━━━ DATASET EXCERPTS
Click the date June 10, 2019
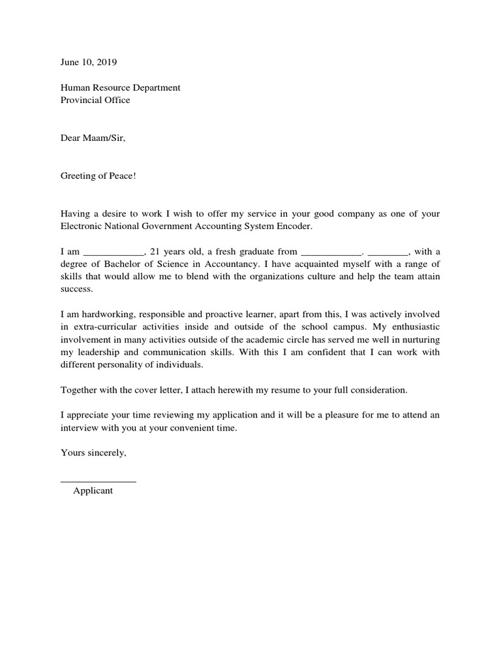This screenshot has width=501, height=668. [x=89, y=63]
━━━━━━
━━━ DATASET EXCERPTS
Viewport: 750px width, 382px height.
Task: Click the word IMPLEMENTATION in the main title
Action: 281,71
━━━━━━
**REQUIREMENT**: Format everything from the line containing "Viewport: 750px width, 382px height." down to the line containing "Action: 281,71", inclusive, as a two-column CSV with the columns input and output. Use one row per record, put each field in quotes, and replace line breaks with spaces.

**WRITTEN SOLUTION**:
input,output
"Viewport: 750px width, 382px height. Task: Click the word IMPLEMENTATION in the main title Action:","281,71"